Nun die Frage: wie werden im Zuge der Vermögensaufteilung diese VSOPs behandelt? Und welche Zeitpunkte spielen dabei eine besondere Rolle? (Finanzierungsrunde vs. Zeitpunkt von Trennung bzw. Scheidung?)
Falls zu einem späteren Zeitpunkt die VSOPs mit einem hohen Wert ausbezahlt werden, hat dies Einfluss auf den etwaigen Unterhalt?
7. März 2021 | 22:31

Antwort

von


(550)
Wilhelmstrasse 16
52428 Jülich
Tel: 0246197420
Web: https://www.ratimrecht.de
E-Mail: thomasklein055@gmail.com
Sehr geehrter Fragesteller,

Ihre Anfrage möchte ich Ihnen auf Grundlage der angegebenen Informationen verbindlich wie folgt beantworten:


Da Sie im gesetzlichen Güterstand der Zugewinngemeinschaft leben, ist für den Fall der Ehescheidung ein Zugewinnausgleich vorzunehmen, sofern dies beantragt wird.

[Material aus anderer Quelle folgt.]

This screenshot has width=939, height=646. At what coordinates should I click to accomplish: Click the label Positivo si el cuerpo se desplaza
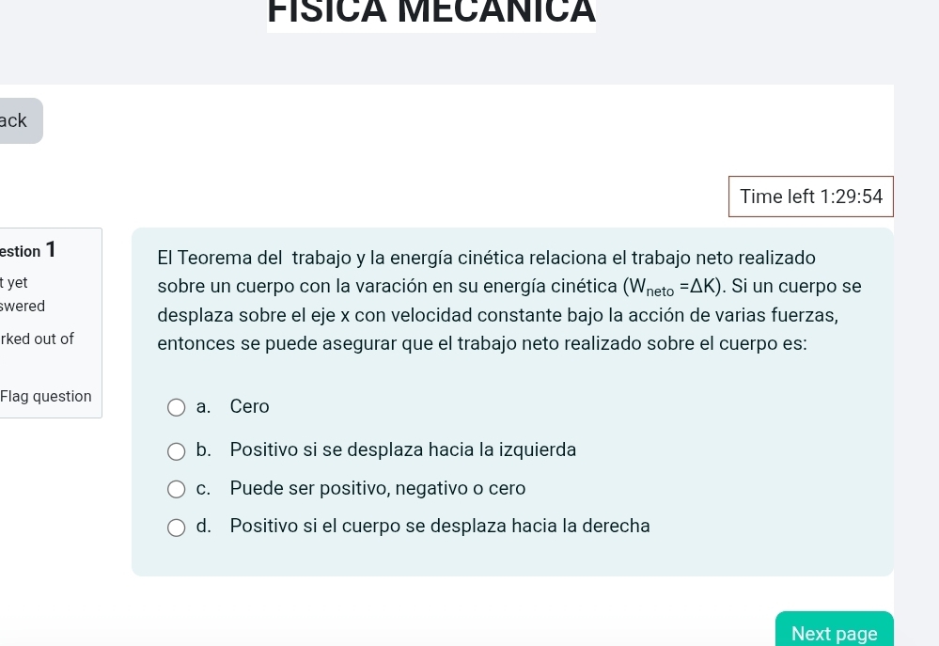439,526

Für den Zugewinnausgleich und dessen Berechnung zählen grundsätzlich drei Stichtage.

Dies sind für das Anfangsvermögen der Zeitpunkt der Eheschließung und für das Endvermögen der Zeitpunkt der Zustellung des Scheidungsantrages. Um Vermögensverschiebungen zwischen Trennung und Zustellung des Scheidungsantrages zu verhindern, gilt seit 2009 auch noch der Trennungszeitpunkt als Stichtag, soweit man diesen bestimmen kann.

Dies bedeutet also, dass der Wert des jeweiligen Vermögens der Ehegatten an diesen Tagen bestimmt werden muss und hierüber jeder Ehegatte vom anderen Auskunft verlangen kann.

Für die Bewertung des Endvermögens nach § 1376 II BGB ist der objektive Wert (Verkehrswert) der Vermögensgegenstände maßgeblich. Grundsätze darüber, nach welcher Methode dies im Einzelnen zu geschehen hat, enthält das Gesetz mit Ausnahme der in § 1376 IV BGB genannten landwirtschaftlichen Betriebe nicht.

Gerade bei den virtual equity ist in der Rechtsprechung sehr streitig, ob sie überhaupt dem Zugewinn unterliegen -wofür gute Gründe sprechen- oder aber als Einkommen des Unterhalt unterfallen.

Wenn man sie dem Zugewinn einordnet, ist im Wege der Schätzung eine Bewertung vorzunehmen. Die virtual equitys sind in der Regel mit einem Optionsrecht verbunden, nicht selten auch an den Bestand des Arbeitsvertrages gekoppelt. Hierbei spielt die Wahrscheinlichkeit der Ausübung des Optionsrechts eine entscheidende Rolle. Je höher die Differenz zwischen Kurswert und dem zu zahlenden Optionspreis ausfällt, desto wahrscheinlicher ist es, dass die Option auch tatsächlich ausgeübt wird. In einem solchen Fall kann der Kurs zum Stichtag abzüglich des zu zahlenden Optionspreises angesetzt werden. Der Risikoabschlag für die Nichteinlösung der Option ist in diesem Fall zu vernachlässigen. Die Steuerlast -da einkommenssteuerpflichtig- ist abzuziehen.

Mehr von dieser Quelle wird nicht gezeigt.